* WHAT THE TASK REQUIRES: Copy each of the following entries verbatim, preserving every line as it appears.
━━━━━ EXERCISE MATERIALS
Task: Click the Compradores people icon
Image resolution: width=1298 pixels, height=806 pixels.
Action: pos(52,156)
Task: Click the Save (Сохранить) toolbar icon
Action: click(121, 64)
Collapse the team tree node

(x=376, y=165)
━━━━━━━━━━
* SOLUTION FOR THIS TASK:
Task: Click the Compradores people icon
Image resolution: width=1298 pixels, height=806 pixels.
Action: pos(52,156)
Task: Click the Save (Сохранить) toolbar icon
Action: click(121, 64)
Collapse the team tree node

(x=376, y=165)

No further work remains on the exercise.